═════ Material for the task ═════
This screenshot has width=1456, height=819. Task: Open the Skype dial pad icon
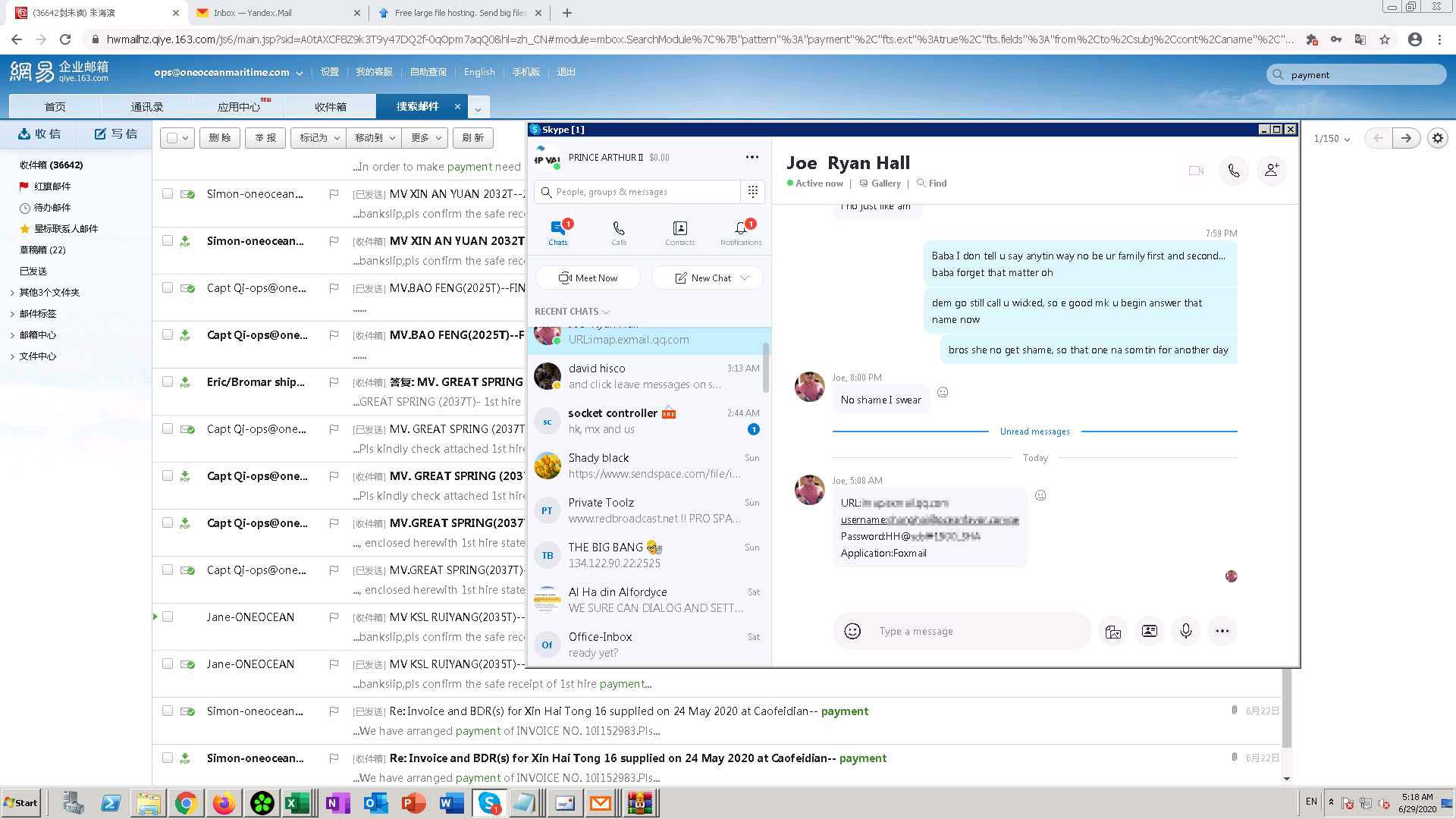(x=752, y=192)
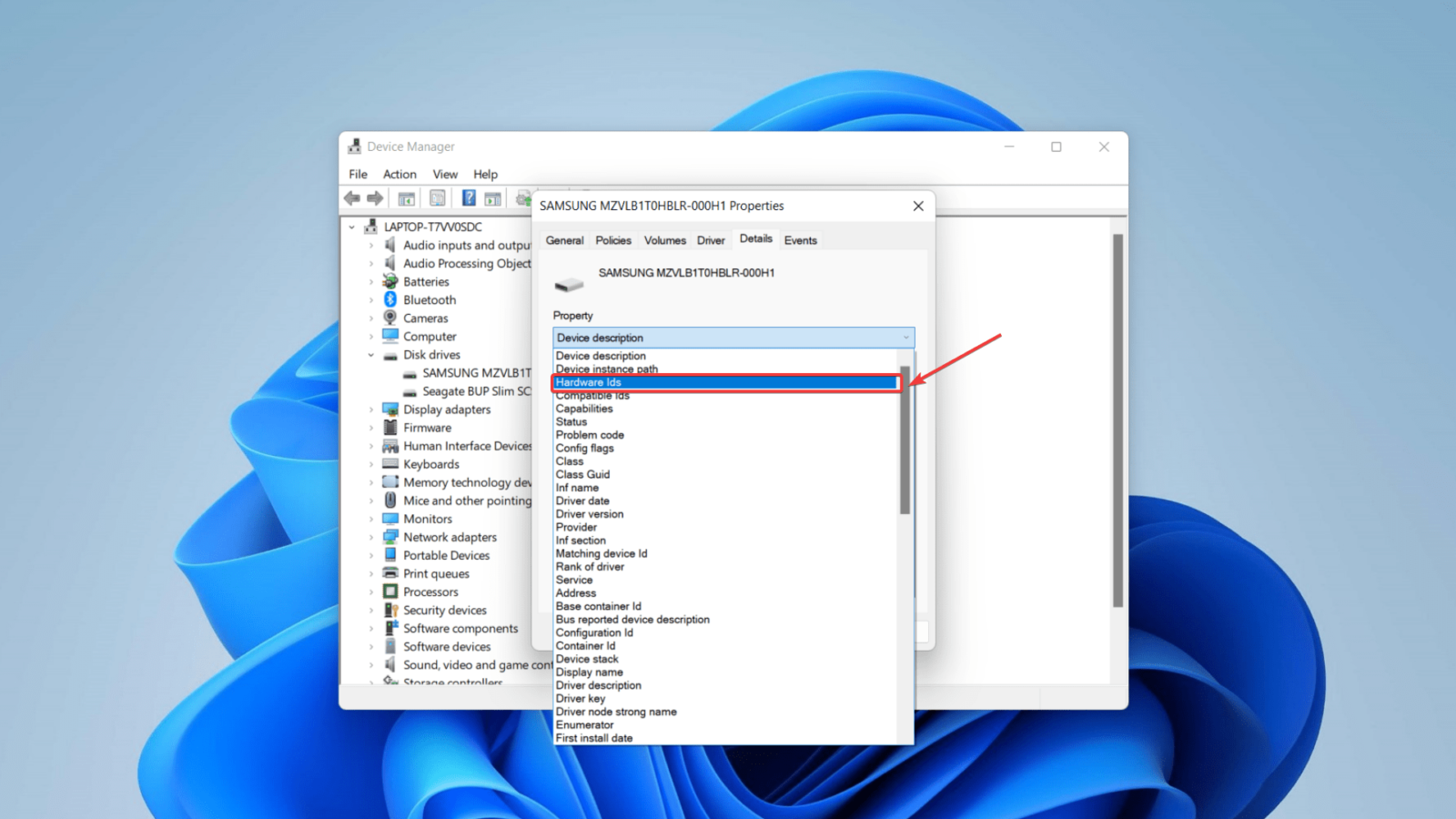
Task: Click the computer icon next to LAPTOP-T7VV0SDC
Action: [370, 227]
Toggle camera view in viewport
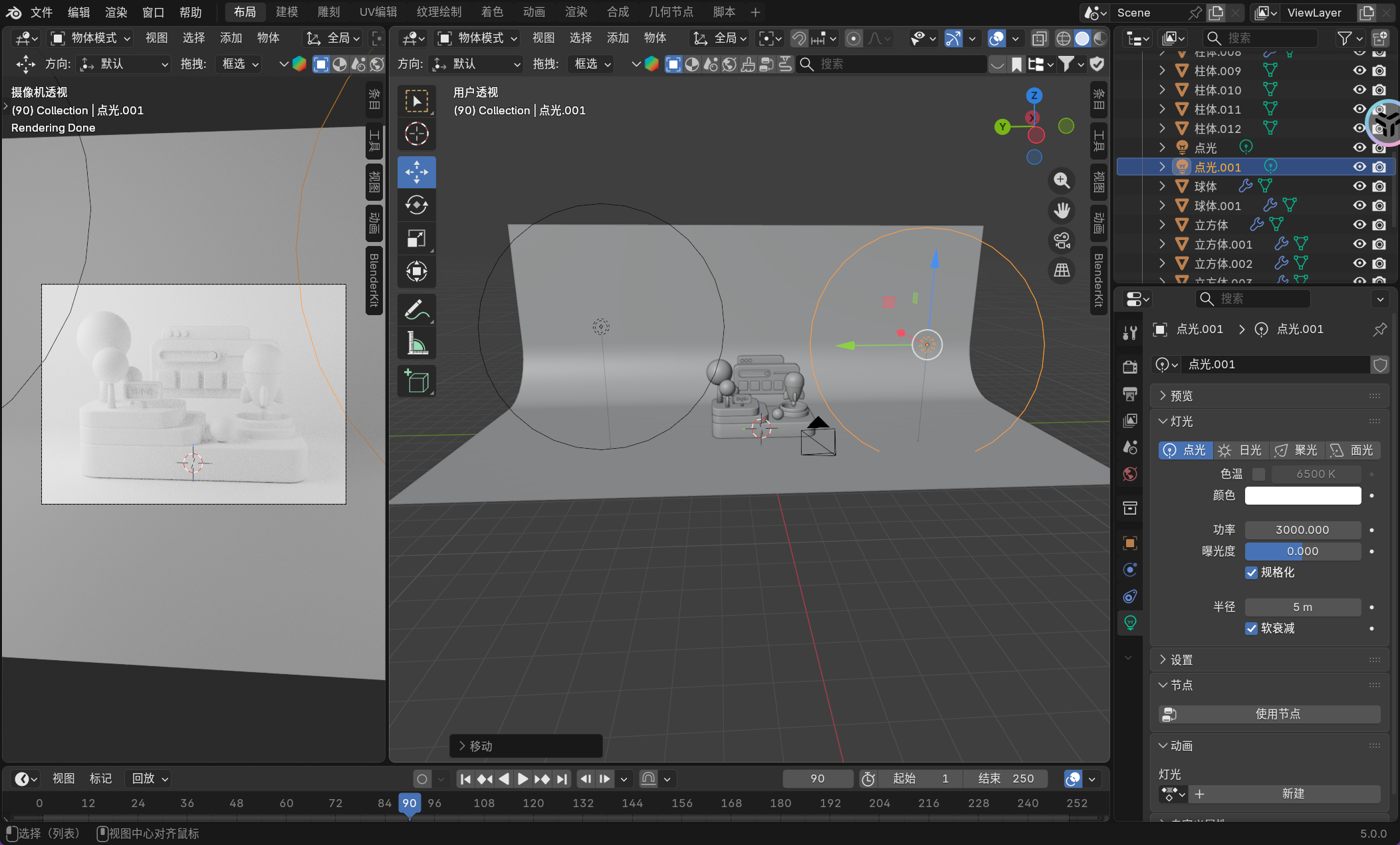 1062,241
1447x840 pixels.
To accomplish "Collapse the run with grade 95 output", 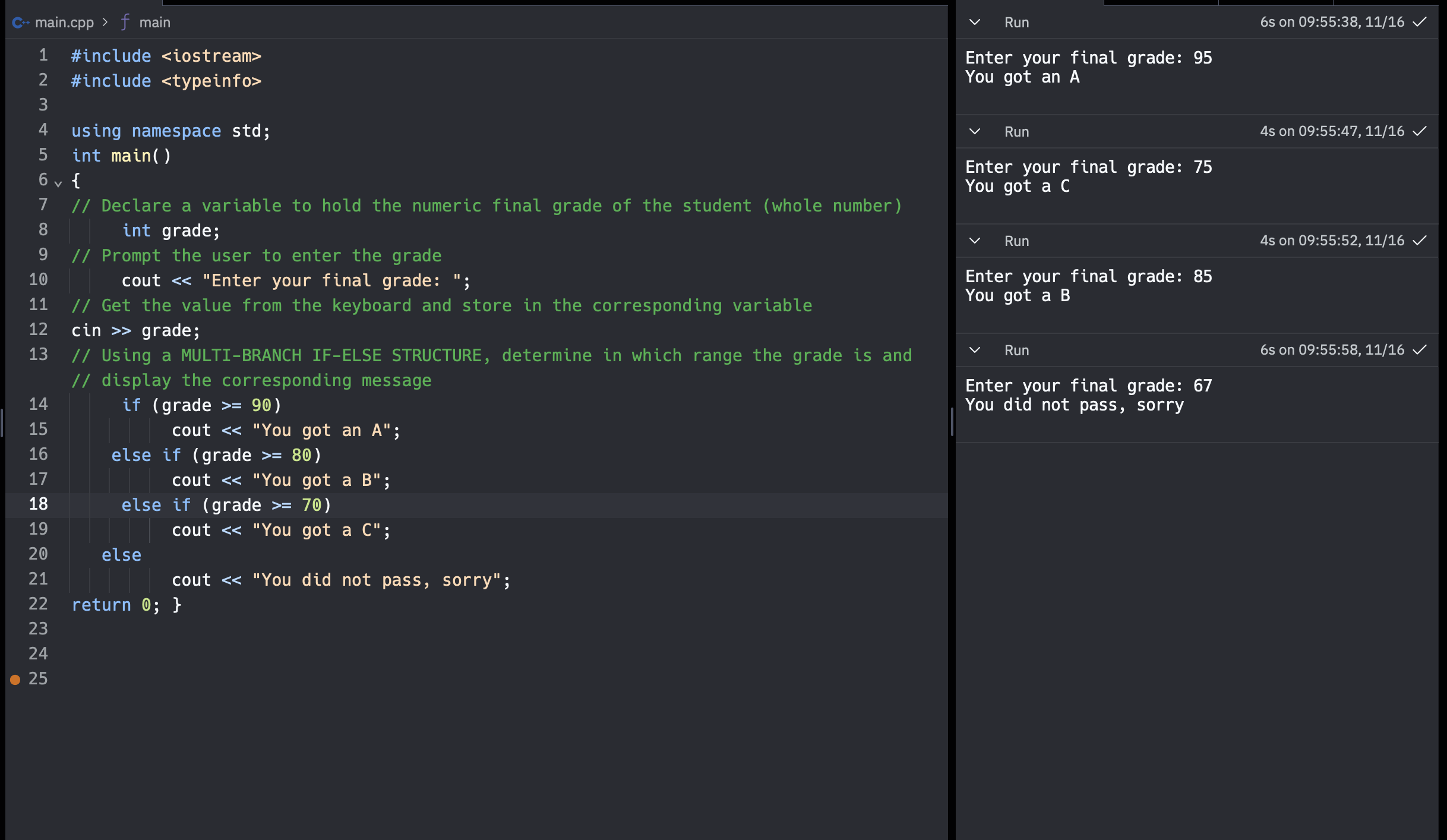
═════
### [Problem to solve]
Repeat the listing verbatim without its pictures.

### [Expected answer]
This screenshot has width=1456, height=819. Task: Open the Skype dial pad icon
(x=752, y=192)
Task: Click the computer icon next to LAPTOP-T7VV0SDC
Action: [370, 227]
Toggle camera view in viewport
 1062,241
1447x840 pixels.
To accomplish "Collapse the run with grade 95 output", 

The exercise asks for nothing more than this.